━━ DATA TO PROCESS

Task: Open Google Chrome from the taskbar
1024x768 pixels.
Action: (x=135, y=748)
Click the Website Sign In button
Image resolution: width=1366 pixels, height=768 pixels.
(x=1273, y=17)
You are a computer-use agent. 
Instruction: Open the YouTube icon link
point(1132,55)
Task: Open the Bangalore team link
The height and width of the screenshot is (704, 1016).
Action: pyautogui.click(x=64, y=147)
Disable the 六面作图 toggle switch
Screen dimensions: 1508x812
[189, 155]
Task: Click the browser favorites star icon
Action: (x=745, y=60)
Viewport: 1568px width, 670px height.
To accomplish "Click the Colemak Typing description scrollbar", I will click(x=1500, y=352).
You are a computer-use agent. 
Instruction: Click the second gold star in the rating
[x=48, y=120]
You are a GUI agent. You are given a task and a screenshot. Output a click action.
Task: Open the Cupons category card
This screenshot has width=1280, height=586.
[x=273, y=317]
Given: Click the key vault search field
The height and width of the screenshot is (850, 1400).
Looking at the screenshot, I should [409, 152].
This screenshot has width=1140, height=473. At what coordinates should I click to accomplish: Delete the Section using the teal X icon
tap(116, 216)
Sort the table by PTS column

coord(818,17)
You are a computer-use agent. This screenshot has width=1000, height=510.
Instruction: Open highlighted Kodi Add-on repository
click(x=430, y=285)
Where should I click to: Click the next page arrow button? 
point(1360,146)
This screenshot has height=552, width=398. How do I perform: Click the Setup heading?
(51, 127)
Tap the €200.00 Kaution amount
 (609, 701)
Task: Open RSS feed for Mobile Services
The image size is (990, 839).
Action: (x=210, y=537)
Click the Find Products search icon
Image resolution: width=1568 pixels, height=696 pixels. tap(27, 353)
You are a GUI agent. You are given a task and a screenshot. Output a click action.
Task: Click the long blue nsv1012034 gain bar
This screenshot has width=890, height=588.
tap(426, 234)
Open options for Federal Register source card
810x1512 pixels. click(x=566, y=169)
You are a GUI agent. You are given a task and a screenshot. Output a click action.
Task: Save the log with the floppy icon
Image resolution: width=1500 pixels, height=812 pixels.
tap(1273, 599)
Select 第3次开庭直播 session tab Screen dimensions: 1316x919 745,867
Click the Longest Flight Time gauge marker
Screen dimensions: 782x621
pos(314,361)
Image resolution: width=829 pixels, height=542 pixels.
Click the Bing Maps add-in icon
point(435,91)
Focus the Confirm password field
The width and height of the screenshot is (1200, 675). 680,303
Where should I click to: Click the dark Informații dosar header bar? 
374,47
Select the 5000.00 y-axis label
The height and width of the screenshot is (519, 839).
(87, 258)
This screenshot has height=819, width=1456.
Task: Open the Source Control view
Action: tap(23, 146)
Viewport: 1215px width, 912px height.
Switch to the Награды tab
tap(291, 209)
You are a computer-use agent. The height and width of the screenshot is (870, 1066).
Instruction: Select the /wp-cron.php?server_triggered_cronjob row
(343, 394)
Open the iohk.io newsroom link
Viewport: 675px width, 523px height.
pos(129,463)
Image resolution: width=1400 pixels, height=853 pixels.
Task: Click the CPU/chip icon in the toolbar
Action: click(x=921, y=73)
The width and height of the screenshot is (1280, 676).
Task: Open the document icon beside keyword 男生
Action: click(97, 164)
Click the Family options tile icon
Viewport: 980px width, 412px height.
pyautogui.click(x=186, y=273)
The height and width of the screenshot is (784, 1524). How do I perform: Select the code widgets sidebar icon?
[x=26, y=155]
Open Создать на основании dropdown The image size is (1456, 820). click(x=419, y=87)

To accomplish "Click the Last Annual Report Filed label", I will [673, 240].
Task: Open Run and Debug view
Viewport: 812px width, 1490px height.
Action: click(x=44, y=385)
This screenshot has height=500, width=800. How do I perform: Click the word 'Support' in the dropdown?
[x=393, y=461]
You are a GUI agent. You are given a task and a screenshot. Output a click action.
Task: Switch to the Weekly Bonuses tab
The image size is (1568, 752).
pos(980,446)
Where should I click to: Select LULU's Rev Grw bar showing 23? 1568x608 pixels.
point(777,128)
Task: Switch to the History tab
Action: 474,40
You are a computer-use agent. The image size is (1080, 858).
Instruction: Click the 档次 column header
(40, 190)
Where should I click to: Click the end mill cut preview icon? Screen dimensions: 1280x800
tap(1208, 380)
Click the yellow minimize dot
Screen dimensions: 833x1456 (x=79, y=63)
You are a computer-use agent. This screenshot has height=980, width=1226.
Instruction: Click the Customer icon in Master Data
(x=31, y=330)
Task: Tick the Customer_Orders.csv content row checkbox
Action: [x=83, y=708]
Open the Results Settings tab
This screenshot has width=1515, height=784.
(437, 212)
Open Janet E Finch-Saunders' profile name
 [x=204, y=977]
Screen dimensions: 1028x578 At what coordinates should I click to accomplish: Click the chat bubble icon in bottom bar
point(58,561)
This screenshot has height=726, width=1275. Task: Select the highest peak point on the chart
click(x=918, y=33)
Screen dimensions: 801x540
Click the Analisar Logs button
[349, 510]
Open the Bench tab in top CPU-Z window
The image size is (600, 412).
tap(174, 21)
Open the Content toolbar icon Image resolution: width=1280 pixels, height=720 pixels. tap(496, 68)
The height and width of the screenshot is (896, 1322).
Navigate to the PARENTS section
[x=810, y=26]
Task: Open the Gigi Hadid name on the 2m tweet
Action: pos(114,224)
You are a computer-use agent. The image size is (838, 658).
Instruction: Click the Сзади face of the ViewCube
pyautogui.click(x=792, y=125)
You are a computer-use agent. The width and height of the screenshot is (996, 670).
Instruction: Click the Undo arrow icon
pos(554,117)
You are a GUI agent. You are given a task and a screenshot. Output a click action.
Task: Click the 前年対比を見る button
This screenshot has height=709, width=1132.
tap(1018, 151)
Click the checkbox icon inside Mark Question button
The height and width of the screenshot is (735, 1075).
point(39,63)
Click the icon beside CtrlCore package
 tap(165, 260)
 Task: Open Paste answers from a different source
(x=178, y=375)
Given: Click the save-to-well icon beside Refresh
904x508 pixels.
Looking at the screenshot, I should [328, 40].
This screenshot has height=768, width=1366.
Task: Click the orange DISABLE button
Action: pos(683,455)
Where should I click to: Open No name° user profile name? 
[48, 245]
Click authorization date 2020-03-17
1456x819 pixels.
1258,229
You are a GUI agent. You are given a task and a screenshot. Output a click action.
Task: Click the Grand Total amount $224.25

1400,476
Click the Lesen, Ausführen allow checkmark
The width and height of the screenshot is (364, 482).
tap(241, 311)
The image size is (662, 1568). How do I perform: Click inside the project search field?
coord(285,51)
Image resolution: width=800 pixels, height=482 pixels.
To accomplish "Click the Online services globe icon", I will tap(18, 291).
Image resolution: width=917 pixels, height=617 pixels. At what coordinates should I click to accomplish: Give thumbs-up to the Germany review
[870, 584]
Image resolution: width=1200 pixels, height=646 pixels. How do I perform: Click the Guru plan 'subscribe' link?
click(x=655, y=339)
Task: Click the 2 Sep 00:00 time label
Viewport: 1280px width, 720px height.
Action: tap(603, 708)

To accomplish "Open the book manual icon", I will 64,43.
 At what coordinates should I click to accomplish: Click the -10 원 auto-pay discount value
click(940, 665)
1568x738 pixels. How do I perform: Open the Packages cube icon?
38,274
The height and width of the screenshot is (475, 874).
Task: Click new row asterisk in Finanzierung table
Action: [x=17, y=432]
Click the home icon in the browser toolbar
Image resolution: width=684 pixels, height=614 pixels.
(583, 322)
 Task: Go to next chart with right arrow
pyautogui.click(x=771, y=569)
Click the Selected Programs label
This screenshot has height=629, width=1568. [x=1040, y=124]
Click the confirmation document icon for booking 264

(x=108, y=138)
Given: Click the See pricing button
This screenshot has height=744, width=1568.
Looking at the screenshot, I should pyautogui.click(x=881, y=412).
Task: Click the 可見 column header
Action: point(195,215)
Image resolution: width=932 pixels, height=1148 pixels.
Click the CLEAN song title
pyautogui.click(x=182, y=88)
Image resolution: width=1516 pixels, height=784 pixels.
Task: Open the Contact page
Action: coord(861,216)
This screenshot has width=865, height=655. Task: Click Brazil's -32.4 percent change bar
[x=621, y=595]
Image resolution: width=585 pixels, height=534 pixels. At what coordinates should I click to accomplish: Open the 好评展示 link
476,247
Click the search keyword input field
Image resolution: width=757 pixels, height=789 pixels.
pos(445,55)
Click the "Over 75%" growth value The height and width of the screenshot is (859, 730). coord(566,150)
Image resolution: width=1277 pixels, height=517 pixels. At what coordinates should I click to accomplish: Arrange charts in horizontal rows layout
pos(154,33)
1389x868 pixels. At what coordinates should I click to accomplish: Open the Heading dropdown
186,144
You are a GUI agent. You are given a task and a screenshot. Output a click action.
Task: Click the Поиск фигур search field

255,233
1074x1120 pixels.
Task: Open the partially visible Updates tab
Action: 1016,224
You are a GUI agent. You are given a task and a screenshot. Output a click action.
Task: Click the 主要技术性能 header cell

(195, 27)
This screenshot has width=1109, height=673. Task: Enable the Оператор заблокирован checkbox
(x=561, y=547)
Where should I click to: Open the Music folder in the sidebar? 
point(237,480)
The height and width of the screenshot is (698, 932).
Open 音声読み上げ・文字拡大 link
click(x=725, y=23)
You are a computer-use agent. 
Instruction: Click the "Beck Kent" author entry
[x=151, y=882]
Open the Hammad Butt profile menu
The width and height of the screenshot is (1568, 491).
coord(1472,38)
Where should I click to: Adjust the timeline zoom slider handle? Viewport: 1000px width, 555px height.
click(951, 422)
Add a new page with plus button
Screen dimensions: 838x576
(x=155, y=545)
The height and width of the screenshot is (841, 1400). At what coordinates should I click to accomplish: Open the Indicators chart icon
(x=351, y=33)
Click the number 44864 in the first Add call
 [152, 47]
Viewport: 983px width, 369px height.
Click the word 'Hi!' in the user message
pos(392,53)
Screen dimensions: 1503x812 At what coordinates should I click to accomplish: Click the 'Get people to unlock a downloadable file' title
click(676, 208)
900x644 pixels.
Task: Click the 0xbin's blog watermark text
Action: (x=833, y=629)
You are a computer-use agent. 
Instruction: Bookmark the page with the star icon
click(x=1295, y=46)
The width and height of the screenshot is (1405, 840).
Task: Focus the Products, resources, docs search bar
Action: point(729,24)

━━━━

_JOB_
Rewrite the items from the line containing "Image resolution: width=1200" up to and including the line containing "Action: [x=17, y=432]", substituting "Modules" for "Packages" and leaving everything else as it is.

_RESULT OF THIS EXERCISE_
Image resolution: width=1200 pixels, height=646 pixels. How do I perform: Click the Guru plan 'subscribe' link?
click(x=655, y=339)
Task: Click the 2 Sep 00:00 time label
Viewport: 1280px width, 720px height.
Action: tap(603, 708)

To accomplish "Open the book manual icon", I will 64,43.
 At what coordinates should I click to accomplish: Click the -10 원 auto-pay discount value
click(940, 665)
1568x738 pixels. How do I perform: Open the Modules cube icon?
38,274
The height and width of the screenshot is (475, 874).
Task: Click new row asterisk in Finanzierung table
Action: [x=17, y=432]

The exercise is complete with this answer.